[an error occurred while processing this directive]
BBC News
watch One-Minute World News
Last Updated: Thursday, 3 July, 2003, 04:45 GMT 05:45 UK
Mixed-sex human embryo created
By Martin Hutchinson
BBC News Online health staff in Madrid

Developing embryo
Developing embryos can be merged
An experiment in the United States has created a mixed-sex human embryo.

The team involved insists that the creation of the embryo was designed to cure illness, but critics say moral and ethical standards have been breached.

The process they used creates what is known as a "chimaera" - a blend of two embryos, each of which would have a distinct genetic identities.

But any attempt to produce such a baby would provoke a worldwide ethical storm.

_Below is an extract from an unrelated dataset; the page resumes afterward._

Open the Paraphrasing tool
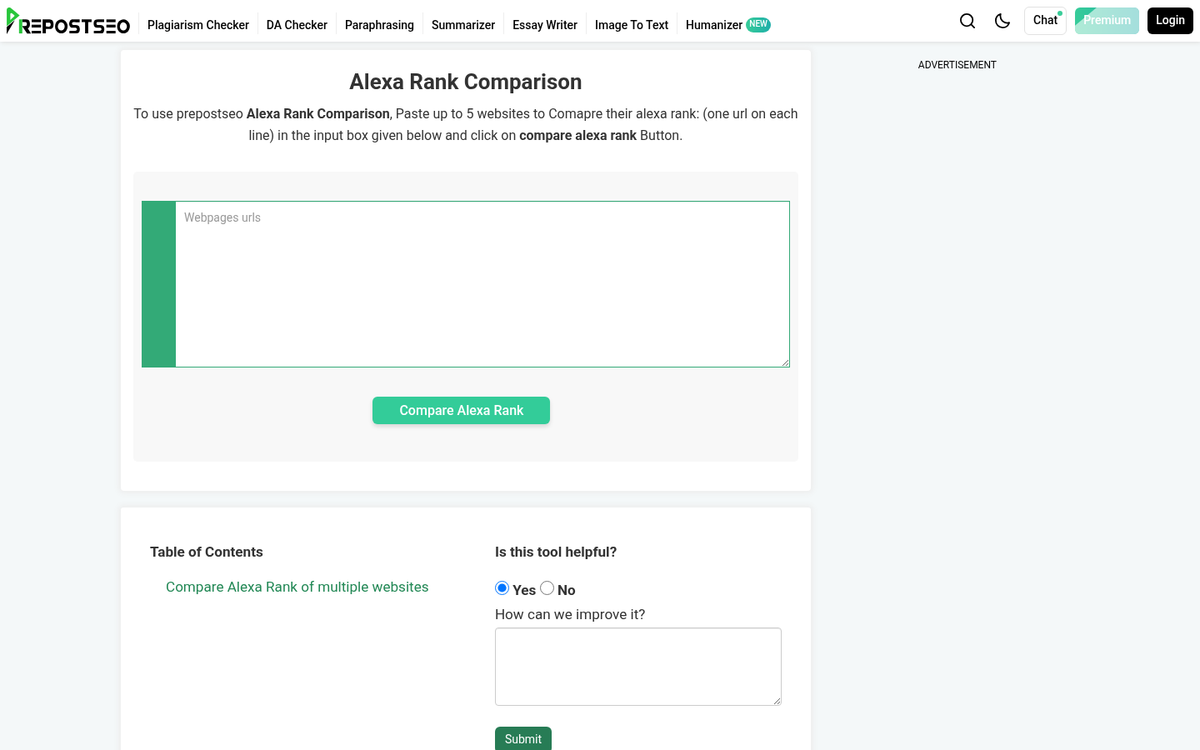The image size is (1200, 750). coord(379,25)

In experiments using donated embryos, scientists from the Centers for Human Reproduction in New York and Chicago investigated whether healthy cells from one embryo could be implanted into a second defective embryo.

They found that, in some cases, the introduced cells do proliferate and spread throughout the chimaeric embryo.

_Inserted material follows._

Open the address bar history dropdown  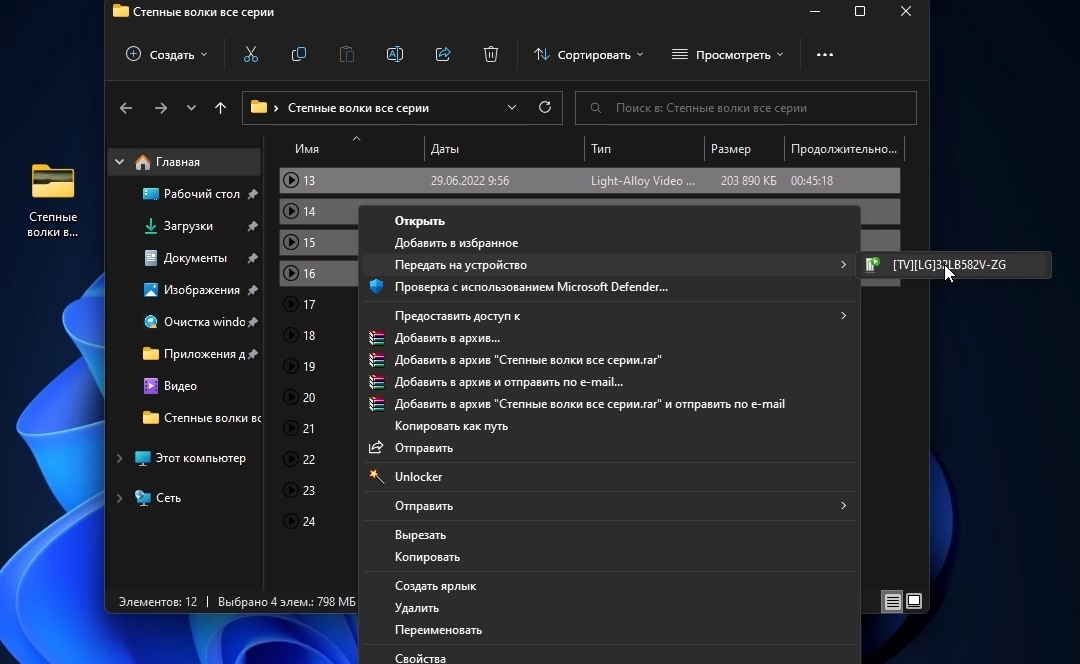(x=512, y=108)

Their hope is that having even a small proportion of cells from a healthy embryo might prevent certain genetic diseases from arising.

The "merged" embryos were never intended to develop into children, and were destroyed after a few days.

It is not ready for clinical application in humans - I don't want to suggest that.

"But further exploration in animals is warranted

Dr Norbert Gliecher, Centers for Human Reproduction

However, other experts have dismissed the idea as "deeply flawed" - and say research into the issue, even in animals, should not continue.

Any use of chimaeric technology in human reproduction in the UK is illegal.

Dr Norbert Gliecher, who led the research, told the European Society for Human Reproduction and Embryology annual meeting in Madrid: "It is not ready for clinical application in humans - I don't want to suggest that.

"But further exploration in animals is warranted - and who knows where this will take us?"

Joined up

The potential for cells from two different embryos to fuse and become one "combination" individual is well known in nature - there have been examples where this has happened in early pregnancy in humans, with no apparent ill-effects on the resulting baby.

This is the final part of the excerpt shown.